>> begin
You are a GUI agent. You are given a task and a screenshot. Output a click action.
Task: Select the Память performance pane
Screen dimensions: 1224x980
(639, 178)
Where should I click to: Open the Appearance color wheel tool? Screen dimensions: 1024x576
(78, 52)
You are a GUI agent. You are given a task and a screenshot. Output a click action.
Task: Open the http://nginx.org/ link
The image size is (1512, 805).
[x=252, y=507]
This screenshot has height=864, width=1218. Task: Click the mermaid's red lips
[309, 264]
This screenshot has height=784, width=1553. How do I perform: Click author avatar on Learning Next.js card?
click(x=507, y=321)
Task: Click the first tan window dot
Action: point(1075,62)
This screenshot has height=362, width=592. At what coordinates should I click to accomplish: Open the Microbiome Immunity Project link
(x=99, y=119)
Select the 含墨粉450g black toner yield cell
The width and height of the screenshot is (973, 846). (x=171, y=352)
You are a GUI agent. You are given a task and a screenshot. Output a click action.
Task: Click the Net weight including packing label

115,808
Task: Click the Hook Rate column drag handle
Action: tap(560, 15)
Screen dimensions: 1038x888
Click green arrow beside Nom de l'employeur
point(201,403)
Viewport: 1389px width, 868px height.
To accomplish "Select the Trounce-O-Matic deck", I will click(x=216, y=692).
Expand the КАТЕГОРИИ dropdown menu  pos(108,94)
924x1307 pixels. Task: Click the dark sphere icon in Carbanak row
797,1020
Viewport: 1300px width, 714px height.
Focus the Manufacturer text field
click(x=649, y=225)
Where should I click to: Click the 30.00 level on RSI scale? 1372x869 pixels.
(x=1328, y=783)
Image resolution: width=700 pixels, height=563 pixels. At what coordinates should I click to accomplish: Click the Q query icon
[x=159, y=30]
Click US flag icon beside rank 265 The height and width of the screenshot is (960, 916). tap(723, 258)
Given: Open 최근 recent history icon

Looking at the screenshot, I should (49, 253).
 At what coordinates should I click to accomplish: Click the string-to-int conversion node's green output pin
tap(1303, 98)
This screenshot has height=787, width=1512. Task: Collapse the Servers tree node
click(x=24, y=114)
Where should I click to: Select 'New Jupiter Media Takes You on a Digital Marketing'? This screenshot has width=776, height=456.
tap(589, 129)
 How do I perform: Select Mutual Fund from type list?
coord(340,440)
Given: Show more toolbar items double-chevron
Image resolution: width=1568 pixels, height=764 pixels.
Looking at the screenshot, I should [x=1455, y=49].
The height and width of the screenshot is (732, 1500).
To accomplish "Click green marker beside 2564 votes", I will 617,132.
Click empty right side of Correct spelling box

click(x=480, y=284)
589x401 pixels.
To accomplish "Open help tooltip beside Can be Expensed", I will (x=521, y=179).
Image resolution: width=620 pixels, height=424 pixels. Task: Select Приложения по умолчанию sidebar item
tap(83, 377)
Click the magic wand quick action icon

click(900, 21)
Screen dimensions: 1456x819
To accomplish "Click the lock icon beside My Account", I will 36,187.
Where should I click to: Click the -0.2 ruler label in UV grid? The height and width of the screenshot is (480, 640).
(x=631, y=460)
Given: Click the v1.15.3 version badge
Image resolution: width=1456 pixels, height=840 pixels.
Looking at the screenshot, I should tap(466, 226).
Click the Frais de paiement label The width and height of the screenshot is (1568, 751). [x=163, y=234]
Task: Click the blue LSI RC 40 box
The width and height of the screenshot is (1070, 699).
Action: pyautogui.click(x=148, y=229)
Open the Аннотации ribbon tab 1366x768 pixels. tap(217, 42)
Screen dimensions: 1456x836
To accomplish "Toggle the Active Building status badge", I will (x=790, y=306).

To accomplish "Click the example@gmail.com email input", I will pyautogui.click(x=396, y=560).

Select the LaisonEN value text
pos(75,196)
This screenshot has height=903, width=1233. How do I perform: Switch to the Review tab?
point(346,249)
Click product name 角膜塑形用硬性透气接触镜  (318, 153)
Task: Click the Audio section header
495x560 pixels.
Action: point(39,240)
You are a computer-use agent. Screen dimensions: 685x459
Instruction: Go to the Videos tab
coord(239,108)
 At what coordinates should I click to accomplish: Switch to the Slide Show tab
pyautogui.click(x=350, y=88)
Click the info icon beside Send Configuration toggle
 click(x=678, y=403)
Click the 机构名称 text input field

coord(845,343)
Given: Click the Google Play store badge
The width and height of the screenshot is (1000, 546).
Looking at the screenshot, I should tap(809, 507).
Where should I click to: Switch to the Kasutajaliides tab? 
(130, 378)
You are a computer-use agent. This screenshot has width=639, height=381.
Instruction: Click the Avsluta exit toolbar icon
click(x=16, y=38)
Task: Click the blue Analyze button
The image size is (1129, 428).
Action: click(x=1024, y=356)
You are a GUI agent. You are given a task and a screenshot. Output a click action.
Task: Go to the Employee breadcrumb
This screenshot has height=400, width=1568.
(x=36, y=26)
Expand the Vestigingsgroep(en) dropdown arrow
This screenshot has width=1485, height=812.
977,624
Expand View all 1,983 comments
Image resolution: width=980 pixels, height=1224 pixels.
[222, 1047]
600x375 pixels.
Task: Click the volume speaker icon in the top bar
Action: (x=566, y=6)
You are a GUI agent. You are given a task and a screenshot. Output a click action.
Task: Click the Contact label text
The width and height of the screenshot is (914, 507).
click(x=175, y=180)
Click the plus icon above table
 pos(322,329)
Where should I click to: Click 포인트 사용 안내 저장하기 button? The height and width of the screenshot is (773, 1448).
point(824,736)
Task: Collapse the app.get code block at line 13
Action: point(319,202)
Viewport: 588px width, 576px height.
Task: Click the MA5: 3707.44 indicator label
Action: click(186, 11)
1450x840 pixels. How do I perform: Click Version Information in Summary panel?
>> end
_Required task:_ Rewrite all of the entries above as a numbered list, one item per line, and leave out any blank lines.

_Result of this task:_
1. You are a GUI agent. You are given a task and a screenshot. Output a click action.
2. Task: Select the Память performance pane
3. Screen dimensions: 1224x980
4. (639, 178)
5. Where should I click to: Open the Appearance color wheel tool? Screen dimensions: 1024x576
6. (78, 52)
7. You are a GUI agent. You are given a task and a screenshot. Output a click action.
8. Task: Open the http://nginx.org/ link
9. The image size is (1512, 805).
10. [x=252, y=507]
11. This screenshot has height=864, width=1218. Task: Click the mermaid's red lips
12. [309, 264]
13. This screenshot has height=784, width=1553. How do I perform: Click author avatar on Learning Next.js card?
14. click(x=507, y=321)
15. Task: Click the first tan window dot
16. Action: point(1075,62)
17. This screenshot has height=362, width=592. At what coordinates should I click to accomplish: Open the Microbiome Immunity Project link
18. (x=99, y=119)
19. Select the 含墨粉450g black toner yield cell
20. The width and height of the screenshot is (973, 846). (x=171, y=352)
21. You are a GUI agent. You are given a task and a screenshot. Output a click action.
22. Task: Click the Net weight including packing label
23. 115,808
24. Task: Click the Hook Rate column drag handle
25. Action: tap(560, 15)
26. Screen dimensions: 1038x888
27. Click green arrow beside Nom de l'employeur
28. point(201,403)
29. Viewport: 1389px width, 868px height.
30. To accomplish "Select the Trounce-O-Matic deck", I will click(x=216, y=692).
31. Expand the КАТЕГОРИИ dropdown menu  pos(108,94)
32. 924x1307 pixels. Task: Click the dark sphere icon in Carbanak row
33. 797,1020
34. Viewport: 1300px width, 714px height.
35. Focus the Manufacturer text field
36. click(x=649, y=225)
37. Where should I click to: Click the 30.00 level on RSI scale? 1372x869 pixels.
38. (x=1328, y=783)
39. Image resolution: width=700 pixels, height=563 pixels. At what coordinates should I click to accomplish: Click the Q query icon
40. [x=159, y=30]
41. Click US flag icon beside rank 265 The height and width of the screenshot is (960, 916). tap(723, 258)
42. Given: Open 최근 recent history icon
43. Looking at the screenshot, I should (49, 253).
44.  At what coordinates should I click to accomplish: Click the string-to-int conversion node's green output pin
45. tap(1303, 98)
46. This screenshot has height=787, width=1512. Task: Collapse the Servers tree node
47. click(x=24, y=114)
48. Where should I click to: Select 'New Jupiter Media Takes You on a Digital Marketing'? This screenshot has width=776, height=456.
49. tap(589, 129)
50.  How do I perform: Select Mutual Fund from type list?
51. coord(340,440)
52. Given: Show more toolbar items double-chevron
53. Image resolution: width=1568 pixels, height=764 pixels.
54. Looking at the screenshot, I should [x=1455, y=49].
55. The height and width of the screenshot is (732, 1500).
56. To accomplish "Click green marker beside 2564 votes", I will 617,132.
57. Click empty right side of Correct spelling box
58. click(x=480, y=284)
59. 589x401 pixels.
60. To accomplish "Open help tooltip beside Can be Expensed", I will (x=521, y=179).
61. Image resolution: width=620 pixels, height=424 pixels. Task: Select Приложения по умолчанию sidebar item
62. tap(83, 377)
63. Click the magic wand quick action icon
64. click(900, 21)
65. Screen dimensions: 1456x819
66. To accomplish "Click the lock icon beside My Account", I will 36,187.
67. Where should I click to: Click the -0.2 ruler label in UV grid? The height and width of the screenshot is (480, 640).
68. (x=631, y=460)
69. Given: Click the v1.15.3 version badge
70. Image resolution: width=1456 pixels, height=840 pixels.
71. Looking at the screenshot, I should tap(466, 226).
72. Click the Frais de paiement label The width and height of the screenshot is (1568, 751). [x=163, y=234]
73. Task: Click the blue LSI RC 40 box
74. The width and height of the screenshot is (1070, 699).
75. Action: pyautogui.click(x=148, y=229)
76. Open the Аннотации ribbon tab 1366x768 pixels. tap(217, 42)
77. Screen dimensions: 1456x836
78. To accomplish "Toggle the Active Building status badge", I will (x=790, y=306).
79. To accomplish "Click the example@gmail.com email input", I will pyautogui.click(x=396, y=560).
80. Select the LaisonEN value text
81. pos(75,196)
82. This screenshot has height=903, width=1233. How do I perform: Switch to the Review tab?
83. point(346,249)
84. Click product name 角膜塑形用硬性透气接触镜  (318, 153)
85. Task: Click the Audio section header
86. 495x560 pixels.
87. Action: point(39,240)
88. You are a computer-use agent. Screen dimensions: 685x459
89. Instruction: Go to the Videos tab
90. coord(239,108)
91.  At what coordinates should I click to accomplish: Switch to the Slide Show tab
92. pyautogui.click(x=350, y=88)
93. Click the info icon beside Send Configuration toggle
94.  click(x=678, y=403)
95. Click the 机构名称 text input field
96. coord(845,343)
97. Given: Click the Google Play store badge
98. The width and height of the screenshot is (1000, 546).
99. Looking at the screenshot, I should tap(809, 507).
100. Where should I click to: Switch to the Kasutajaliides tab? 
101. (130, 378)
102. You are a computer-use agent. This screenshot has width=639, height=381.
103. Instruction: Click the Avsluta exit toolbar icon
104. click(x=16, y=38)
105. Task: Click the blue Analyze button
106. The image size is (1129, 428).
107. Action: click(x=1024, y=356)
108. You are a GUI agent. You are given a task and a screenshot. Output a click action.
109. Task: Go to the Employee breadcrumb
110. This screenshot has height=400, width=1568.
111. (x=36, y=26)
112. Expand the Vestigingsgroep(en) dropdown arrow
113. This screenshot has width=1485, height=812.
114. 977,624
115. Expand View all 1,983 comments
116. Image resolution: width=980 pixels, height=1224 pixels.
117. [222, 1047]
118. 600x375 pixels.
119. Task: Click the volume speaker icon in the top bar
120. Action: (x=566, y=6)
121. You are a GUI agent. You are given a task and a screenshot. Output a click action.
122. Task: Click the Contact label text
123. The width and height of the screenshot is (914, 507).
124. click(x=175, y=180)
125. Click the plus icon above table
126.  pos(322,329)
127. Where should I click to: Click 포인트 사용 안내 저장하기 button? The height and width of the screenshot is (773, 1448).
128. point(824,736)
129. Task: Collapse the app.get code block at line 13
130. Action: point(319,202)
131. Viewport: 588px width, 576px height.
132. Task: Click the MA5: 3707.44 indicator label
133. Action: click(186, 11)
134. 1450x840 pixels. How do I perform: Click Version Information in Summary panel?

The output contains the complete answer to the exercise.